PARTS OF THE EXERCISE
a. Answer these questions using the message reviewing the encoding patch:
(i) According to the quoted message, how many seconds does Encoding::init() take with the attached patch applied?
(ii) What cannot be guaranteed about the result of ucs4_to_eightbit?
(iii) For which conversions does ucs4_to_multibytes silently fail?
b. Resume the message reviewing the encoding patch after its final point, and carry it forward.

PASSAGE GIVEN
⟨
Abdelrazak Younes wrote:
> Abdelrazak Younes wrote:
>> If you try out the document attached in bug 3561
>> (http://bugzilla.lyx.org/show_bug.cgi?id=3561) and View->Source, the
>> Encoding::init() will take 40 seconds on my system.
>>
>> With the attached patch, this goes down to 25 seconds.
Your patch (+ the part that is already in) has several problems:
- char ucs4_to_eightbit(char_type ucs4, string const & encoding) does not
make sense at all. You cannot guarantee that the result is only one char
(besides it is unused).
- The name of ucs4_to_multibytes is misleading: This function does exactly
the same as ucs4_to_eightbit, only optimized for one UCS4 char
- Now there are two maps with ucs4 -> 8bit iconv processors, one is enough
and more efficient.
- ucs4_to_multibytes silently fails for exotic conversions that result in
more than 4 bytes. AFAIK LyX currently doesn't support such an encoding,
but AFAIK some exist and they could be supported in the future.
- there is no reason not to use the optimized map lookup in
eightbit_to_ucs4, too.
⟩
RECORD EXTRACTS
⟨
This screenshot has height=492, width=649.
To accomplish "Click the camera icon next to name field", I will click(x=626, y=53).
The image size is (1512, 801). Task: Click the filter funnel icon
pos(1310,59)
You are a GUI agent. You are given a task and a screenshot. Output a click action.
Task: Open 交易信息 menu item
⟩
RESPONSES TO THE TASKS
a.
(i) 25 seconds.
(ii) That the result is only one char.
(iii) Exotic conversions that result in more than 4 bytes.

b.
Consider the attached (untested) version if you like.
Georg
Index: src/support/unicode.cpp
===================================================================
--- src/support/unicode.cpp (Revision 18336)
+++ src/support/unicode.cpp (Arbeitskopie)
@@ -288,59 +288,54 @@ vector<char_type>
eightbit_to_ucs4(char const * s, size_t ls, string const & encoding)
{
static map<string, IconvProcessor> processors;
- if (processors.find(encoding) == processors.end()) {
+ map<string, IconvProcessor>::iterator it = processors.find(encoding);
+ if (it == processors.end()) {
IconvProcessor processor(ucs4_codeset, encoding.c_str());
- processors.insert(make_pair(encoding, processor));
+ it = processors.insert(make_pair(encoding, processor)).first;
}
- return iconv_convert<char_type>(processors[encoding], s, ls);
+ return iconv_convert<char_type>(it->second, s, ls);
}
-vector<char>
-ucs4_to_eightbit(char_type const * ucs4str, size_t ls, string const & encoding)
+namespace {
+
+/// processors for UCS4 -> 8bit encoding conversions
+map<string, IconvProcessor> ucs4_processors;
+
+
+/// Get processor for UCS4 -> \p encoding conversion
+inline IconvProcessor & get_ucs4_processor(string const & encoding)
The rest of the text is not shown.